In April 2016, PHMSA issued a notice of proposed rulemaking (NPRM) proposing extensive changes to the safety standards and reporting requirements for gas transmission and gathering lines. To address certain mandates in the 2011 reauthorization of the Pipeline Safety Act and related National Transportation Safety Board safety recommendations, PHMSA proposed new requirements, including:
Verifying the maximum allowable operating pressure and documenting the materials in onshore steel gas transmission lines;
New requirements for conducting integrity assessments of certain transmission lines in moderate consequence areas; and
New corrosion control, pipeline repair and recordkeeping requirements, as well as changes to the integrity management requirements for gas transmission lines.
In addition to the proposals for gas transmission lines, PHMSA proposed significant changes to the regulations for onshore gas gathering lines, primarily to address the growth of new pipeline infrastructure in the nation’s shale plays. The proposed changes included new definitions for determining what qualifies as an onshore gas gathering line, new safety standards for regulated onshore gas gathering lines (which would apply to certain historically exempt onshore gas gathering lines in rural locations), and new reporting requirements for all gas gathering lines, whether regulated or not.
The pipeline industry responded by expressing significant concerns with many of the proposals in the NPRM. For example, the American Petroleum Institute submitted an economic analysis showing that PHMSA made numerous errors in developing the preliminary regulatory impact analysis for the NPRM.
API’s economic analysis also showed that PHMSA overestimated the benefits of the proposed rules by $2.9 billion to $3.1 billion and underestimated the potential costs by $32.8 billion.
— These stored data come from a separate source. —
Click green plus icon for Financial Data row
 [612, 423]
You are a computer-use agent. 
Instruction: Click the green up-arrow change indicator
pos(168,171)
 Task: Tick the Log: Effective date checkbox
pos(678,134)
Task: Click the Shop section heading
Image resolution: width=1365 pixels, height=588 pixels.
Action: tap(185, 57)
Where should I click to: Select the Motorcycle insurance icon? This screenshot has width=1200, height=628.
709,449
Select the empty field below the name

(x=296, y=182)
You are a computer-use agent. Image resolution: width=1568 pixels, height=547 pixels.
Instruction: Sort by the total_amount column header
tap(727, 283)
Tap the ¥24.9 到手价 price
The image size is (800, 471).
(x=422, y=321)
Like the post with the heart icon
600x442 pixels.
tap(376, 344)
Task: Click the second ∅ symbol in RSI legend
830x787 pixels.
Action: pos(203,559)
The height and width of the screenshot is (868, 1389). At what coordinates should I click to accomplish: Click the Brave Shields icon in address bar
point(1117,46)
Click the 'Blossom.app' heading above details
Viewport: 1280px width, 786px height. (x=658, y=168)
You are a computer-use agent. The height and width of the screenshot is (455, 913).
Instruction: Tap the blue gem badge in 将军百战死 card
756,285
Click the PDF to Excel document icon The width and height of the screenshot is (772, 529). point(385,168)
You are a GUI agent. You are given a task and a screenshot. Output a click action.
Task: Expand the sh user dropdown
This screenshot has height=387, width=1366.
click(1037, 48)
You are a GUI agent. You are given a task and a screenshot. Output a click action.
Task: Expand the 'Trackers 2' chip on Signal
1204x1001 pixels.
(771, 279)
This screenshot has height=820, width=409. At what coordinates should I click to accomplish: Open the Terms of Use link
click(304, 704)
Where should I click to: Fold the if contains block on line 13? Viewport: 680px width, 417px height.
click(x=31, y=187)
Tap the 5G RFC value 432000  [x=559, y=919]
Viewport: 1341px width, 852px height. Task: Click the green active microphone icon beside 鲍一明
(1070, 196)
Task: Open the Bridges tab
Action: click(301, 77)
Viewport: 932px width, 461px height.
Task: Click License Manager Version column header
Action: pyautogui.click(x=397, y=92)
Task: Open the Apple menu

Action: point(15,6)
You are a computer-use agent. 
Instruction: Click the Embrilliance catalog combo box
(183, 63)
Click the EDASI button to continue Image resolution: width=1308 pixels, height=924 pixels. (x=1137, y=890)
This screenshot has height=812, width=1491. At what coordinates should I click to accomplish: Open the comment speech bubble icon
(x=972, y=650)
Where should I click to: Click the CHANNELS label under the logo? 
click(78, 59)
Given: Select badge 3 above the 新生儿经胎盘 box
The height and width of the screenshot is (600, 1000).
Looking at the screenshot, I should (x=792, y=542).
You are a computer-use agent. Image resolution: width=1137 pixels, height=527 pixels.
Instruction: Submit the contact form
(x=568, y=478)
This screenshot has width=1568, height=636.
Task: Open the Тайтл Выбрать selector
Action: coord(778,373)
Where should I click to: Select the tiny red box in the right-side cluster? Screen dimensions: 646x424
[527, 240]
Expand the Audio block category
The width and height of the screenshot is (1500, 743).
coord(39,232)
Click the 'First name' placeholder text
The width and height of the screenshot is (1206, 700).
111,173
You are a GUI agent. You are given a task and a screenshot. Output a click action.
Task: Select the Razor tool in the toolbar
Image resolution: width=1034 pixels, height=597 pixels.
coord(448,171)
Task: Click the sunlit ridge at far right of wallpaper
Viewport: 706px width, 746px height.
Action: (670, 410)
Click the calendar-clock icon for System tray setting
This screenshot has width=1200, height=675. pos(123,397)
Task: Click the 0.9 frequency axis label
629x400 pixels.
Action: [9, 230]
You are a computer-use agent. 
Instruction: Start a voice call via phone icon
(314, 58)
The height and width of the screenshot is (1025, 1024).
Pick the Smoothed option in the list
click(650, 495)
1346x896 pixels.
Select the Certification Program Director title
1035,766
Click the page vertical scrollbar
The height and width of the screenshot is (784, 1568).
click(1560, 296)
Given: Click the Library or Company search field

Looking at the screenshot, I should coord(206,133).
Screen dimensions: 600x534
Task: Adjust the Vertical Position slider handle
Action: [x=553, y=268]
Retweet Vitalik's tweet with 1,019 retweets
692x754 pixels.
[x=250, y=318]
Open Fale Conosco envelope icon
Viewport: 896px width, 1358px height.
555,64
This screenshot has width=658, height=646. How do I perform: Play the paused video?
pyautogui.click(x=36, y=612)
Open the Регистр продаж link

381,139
Despite the pipeline industry’s concerns, PHMSA held an initial meeting of the Gas Pipeline Advisory Committee (GPAC), the federal advisory committee that reviews its gas pipeline rulemaking proposals, to begin considering the NPRM’s proposals in January 2017. PHMSA held two subsequent GPAC meetings in June and December 2017 and has scheduled a series of additional meeting for March and June 2018.
According to the Department of Transportation’s latest significant rulemaking report, PHMSA expects to issue a final rule in August 2018. That schedule assumes PHMSA will present the final rule to the secretary’s office for consideration in March, a development that seems highly unlikely given the current pace of the GPAC’s review of the NPRM.